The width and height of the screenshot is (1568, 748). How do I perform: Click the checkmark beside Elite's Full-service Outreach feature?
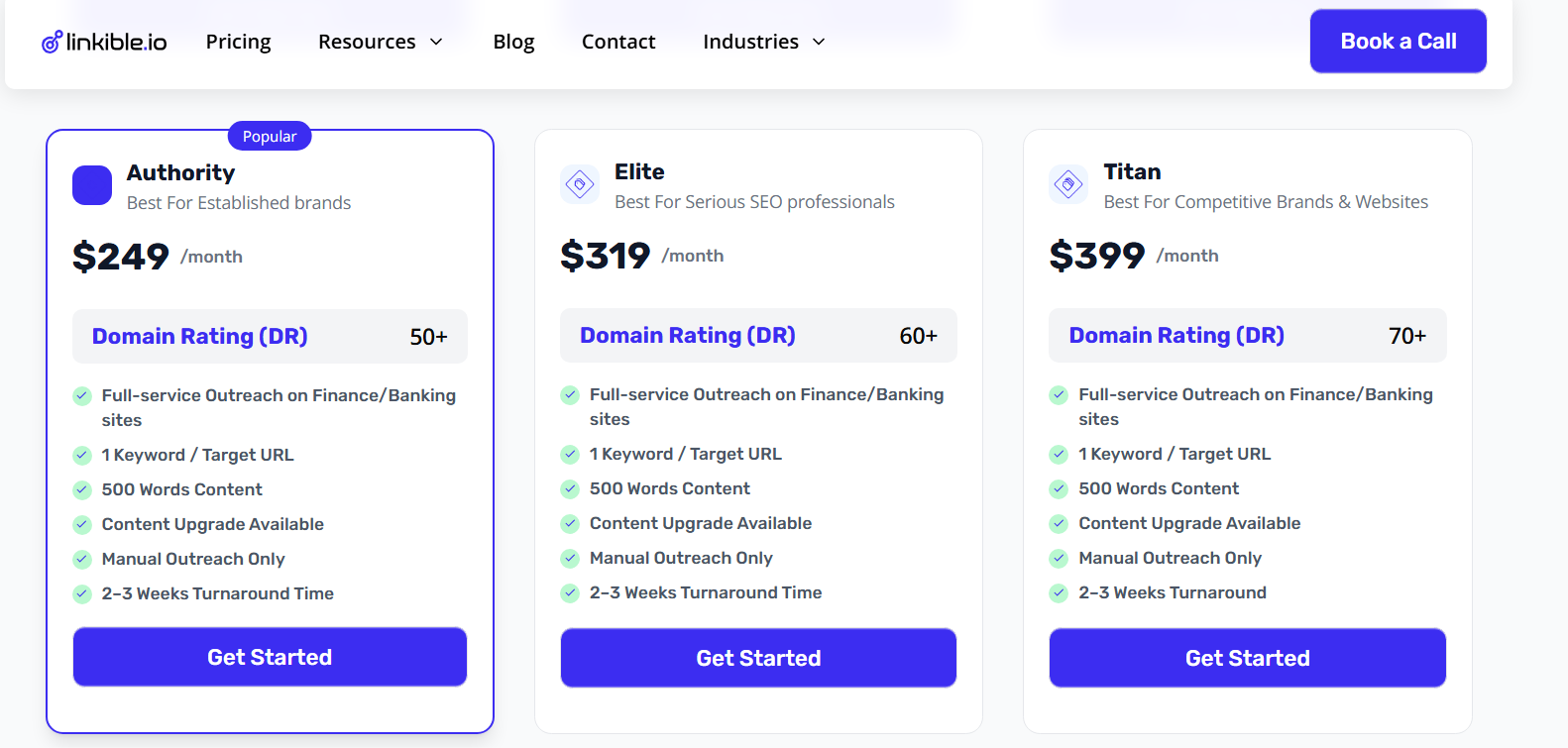(570, 394)
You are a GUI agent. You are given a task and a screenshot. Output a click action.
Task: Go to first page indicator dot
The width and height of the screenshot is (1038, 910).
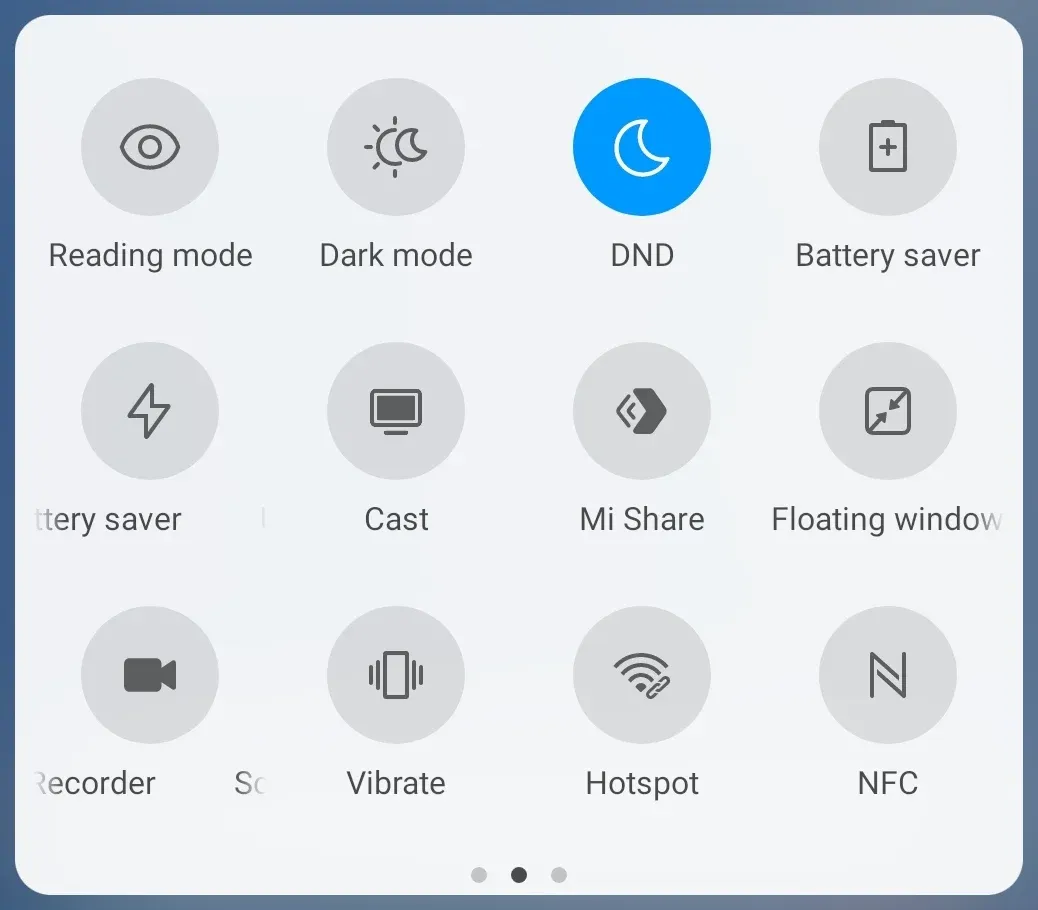479,875
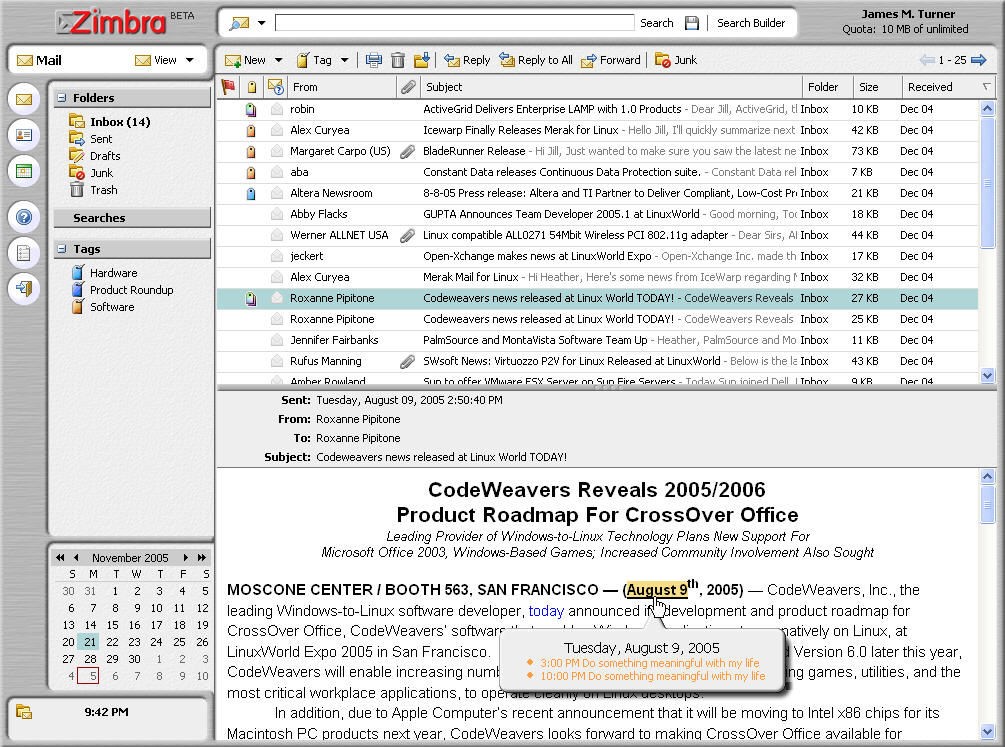Click inside the search text field
This screenshot has height=747, width=1005.
point(454,23)
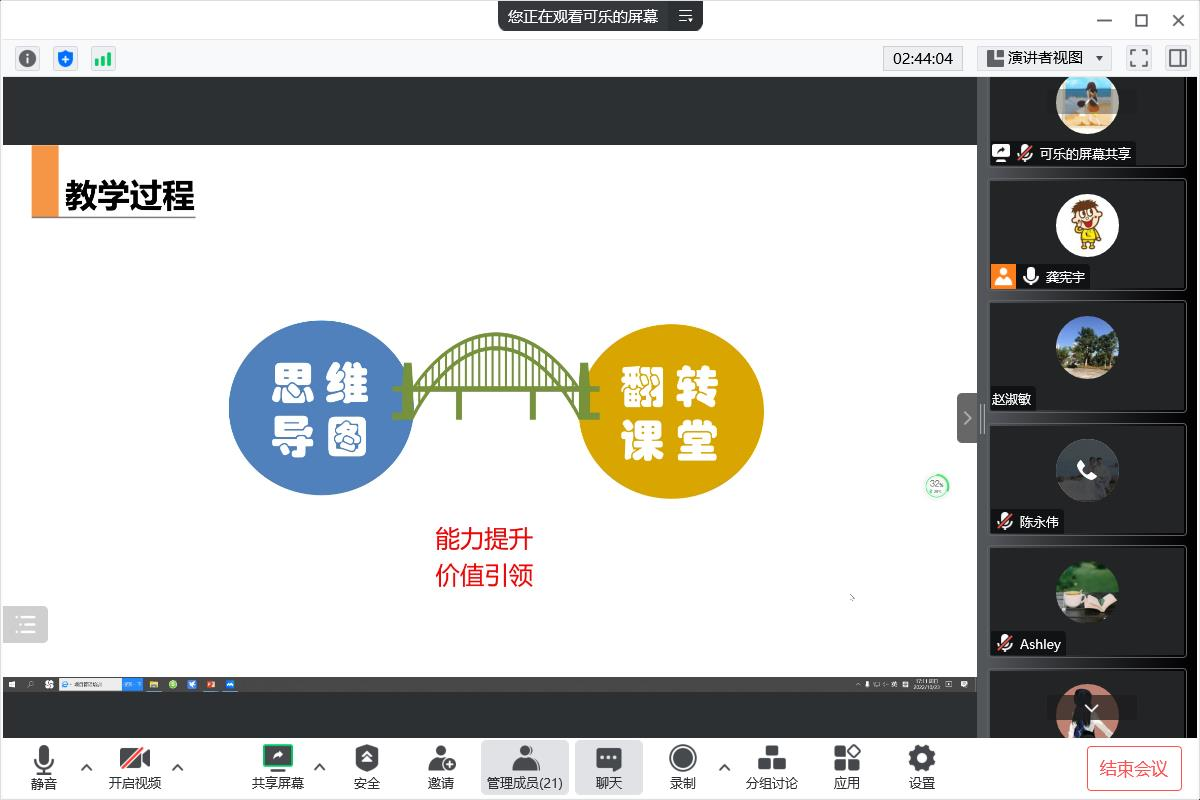Open the 演讲者视图 view dropdown
The height and width of the screenshot is (800, 1200).
pyautogui.click(x=1044, y=58)
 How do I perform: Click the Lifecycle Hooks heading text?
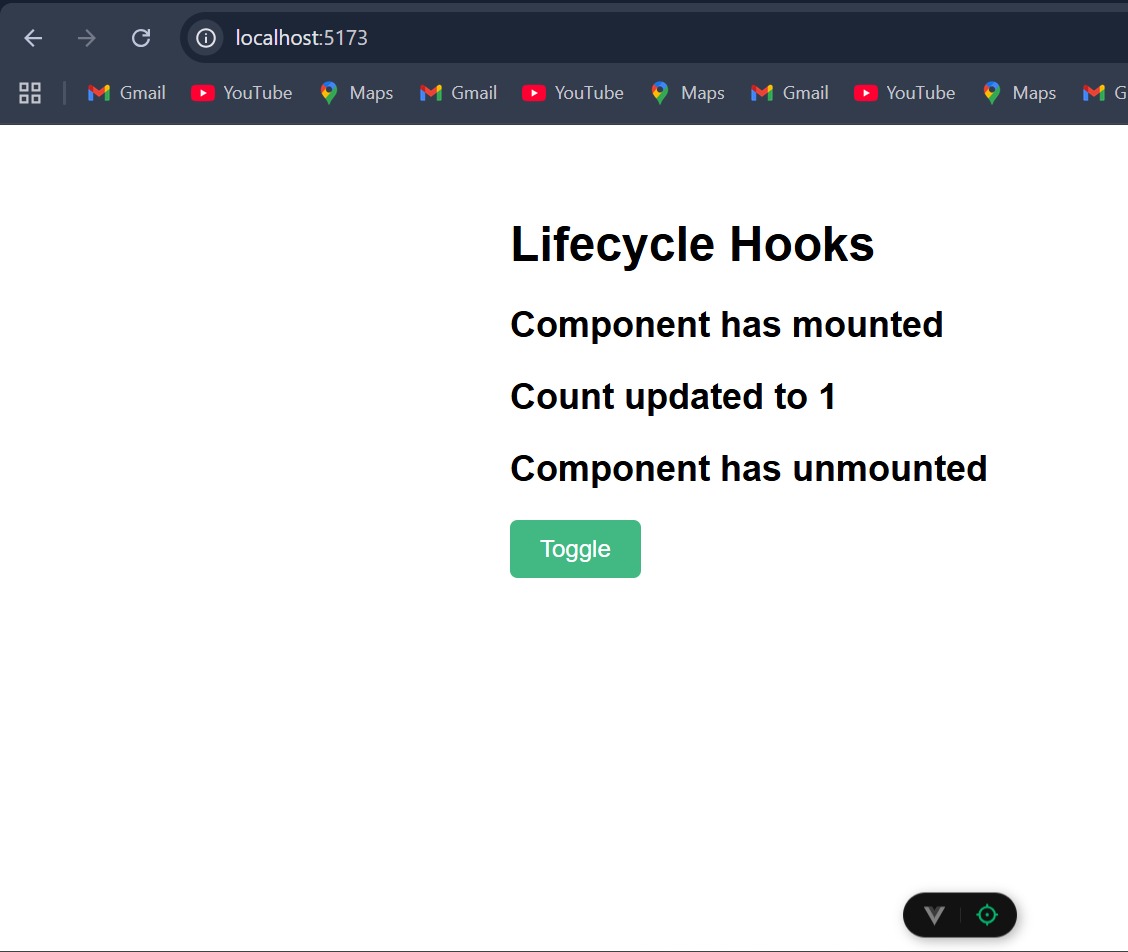[x=692, y=243]
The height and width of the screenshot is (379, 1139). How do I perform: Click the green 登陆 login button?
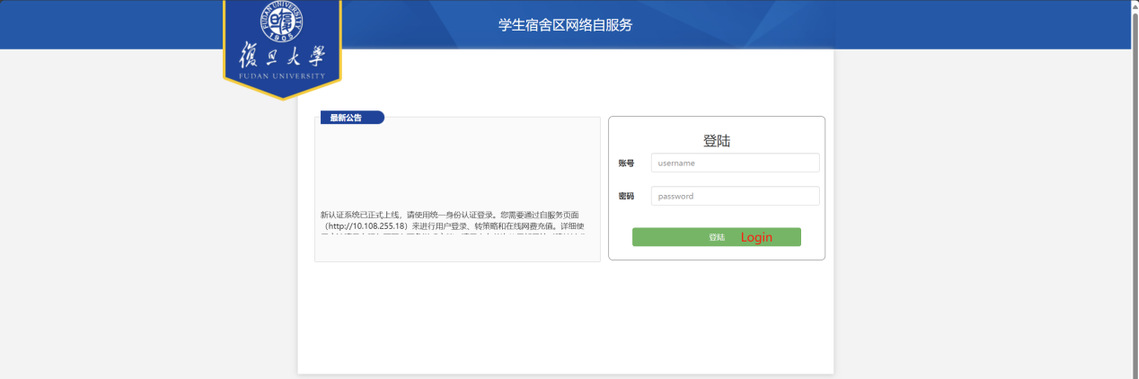[716, 237]
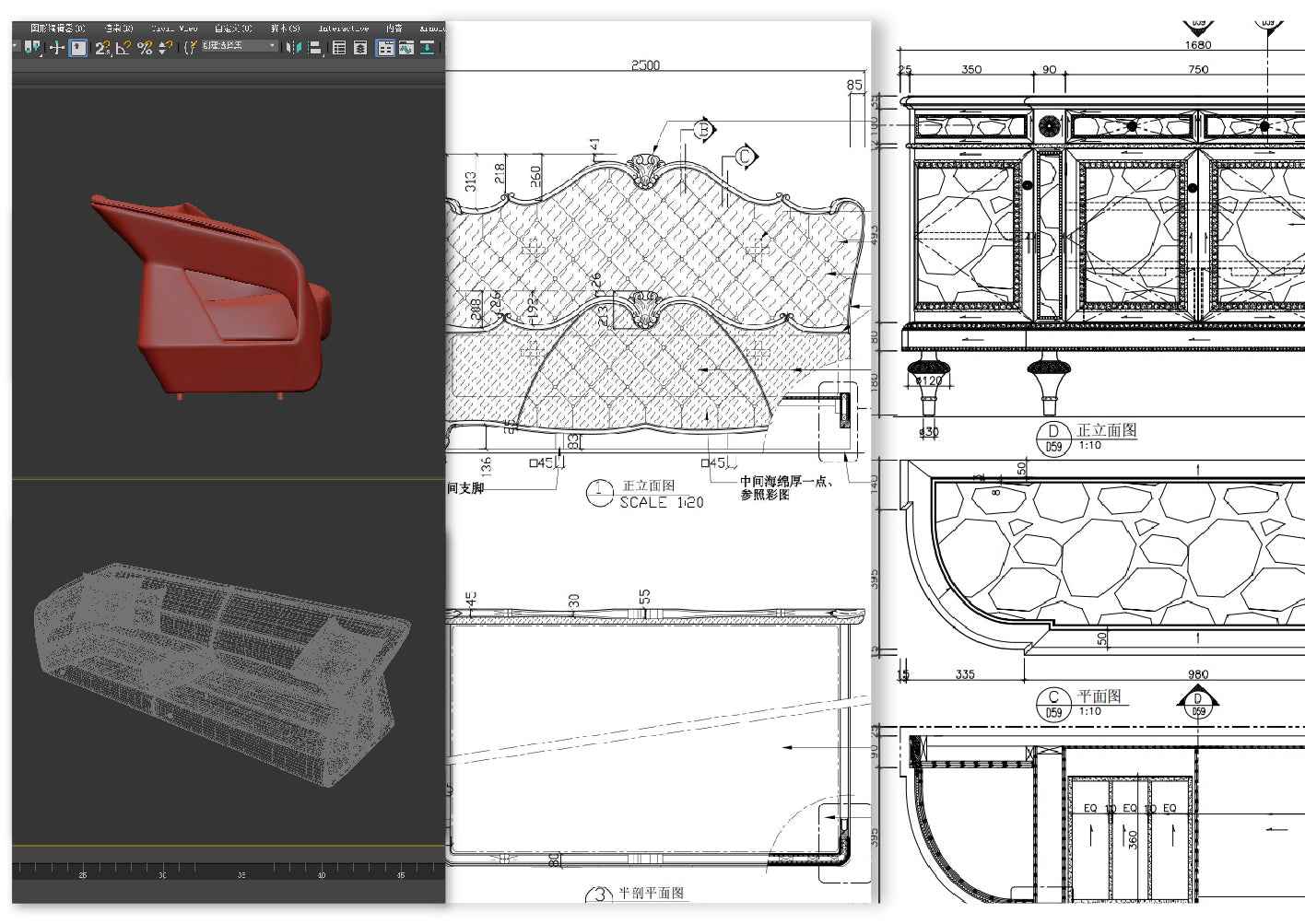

Task requirements: The range to copy runs from the line with "The height and width of the screenshot is (379, 1139)." to the last line of the entries, both included; copy it exactly and leave out the pictures.

Reply to the exercise:
The height and width of the screenshot is (379, 1139). How do I perform: Click the green 登陆 login button?
[716, 237]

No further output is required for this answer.